Cultural Resistance and the Interpretation of Taxation in Religious Leader Communities
DOI:
https://doi.org/10.18326/infsl3.v19i2.275-296Keywords:
cultural resistance, religious leaders, religious gifts, tax compliance, tax educationAbstract
This study examines how religious leaders interpret tax reporting obligations related to voluntary spiritual gifts and how these interpretations generate cultural resistance to taxation. Employing a qualitative case study approach, the research involved 12 religious leaders from Islamic, Christian, and Buddhist communities in urban and semi-urban areas in Indonesia, selected through purposive sampling based on active leadership roles and regular receipt of congregational gifts. Data were collected through semi-structured interviews and analyzed using thematic coding guided by the Slippery Slope Framework and behavioural tax theory, with theoretical and data triangulation applied to enhance validity. The findings reveal that religious leaders hold divergent interpretations of spiritual gifts: some regard them solely as alms embedded in worship, while others acknowledge their economic function yet resist classifying them as taxable income.
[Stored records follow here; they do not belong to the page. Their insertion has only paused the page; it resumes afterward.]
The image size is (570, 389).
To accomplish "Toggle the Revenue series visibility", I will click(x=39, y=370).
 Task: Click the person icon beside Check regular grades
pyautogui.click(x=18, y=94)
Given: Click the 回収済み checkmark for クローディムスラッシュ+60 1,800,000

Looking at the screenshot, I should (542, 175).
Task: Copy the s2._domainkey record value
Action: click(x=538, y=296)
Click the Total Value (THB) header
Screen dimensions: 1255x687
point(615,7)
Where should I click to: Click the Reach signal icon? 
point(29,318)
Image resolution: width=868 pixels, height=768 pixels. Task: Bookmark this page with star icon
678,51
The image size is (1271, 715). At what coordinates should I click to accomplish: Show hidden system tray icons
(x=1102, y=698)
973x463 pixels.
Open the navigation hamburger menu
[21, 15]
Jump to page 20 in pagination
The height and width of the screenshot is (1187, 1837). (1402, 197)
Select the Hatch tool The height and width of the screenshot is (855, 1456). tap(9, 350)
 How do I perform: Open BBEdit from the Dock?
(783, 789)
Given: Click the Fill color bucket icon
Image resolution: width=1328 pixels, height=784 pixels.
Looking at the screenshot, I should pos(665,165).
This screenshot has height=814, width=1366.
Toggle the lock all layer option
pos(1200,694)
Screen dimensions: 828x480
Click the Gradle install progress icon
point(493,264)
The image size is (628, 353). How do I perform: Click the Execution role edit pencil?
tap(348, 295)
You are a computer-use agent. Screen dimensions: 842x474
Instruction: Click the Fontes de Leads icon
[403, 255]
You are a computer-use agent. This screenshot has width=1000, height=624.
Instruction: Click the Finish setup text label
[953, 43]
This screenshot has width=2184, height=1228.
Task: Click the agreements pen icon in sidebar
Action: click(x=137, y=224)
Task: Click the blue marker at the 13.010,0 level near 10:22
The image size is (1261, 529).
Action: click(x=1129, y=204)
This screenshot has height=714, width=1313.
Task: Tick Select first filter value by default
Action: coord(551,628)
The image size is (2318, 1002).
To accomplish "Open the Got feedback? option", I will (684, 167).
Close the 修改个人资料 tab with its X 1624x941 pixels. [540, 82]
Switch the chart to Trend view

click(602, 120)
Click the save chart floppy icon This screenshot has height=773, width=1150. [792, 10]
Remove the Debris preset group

This resistance is not primarily driven by intentional non-compliance, but by interpretative processes that redefine the boundary between sacred and economic domains, compounded by limited technical knowledge of tax reporting procedures. This study contributes to the literature by demonstrating that religiosity shapes taxation not only through tax morale or compliance attitudes, as emphasized in prior research, but also through the social construction of “income” itself, offering a novel socio-legal explanation of cultural resistance to taxation grounded in empirical evidence.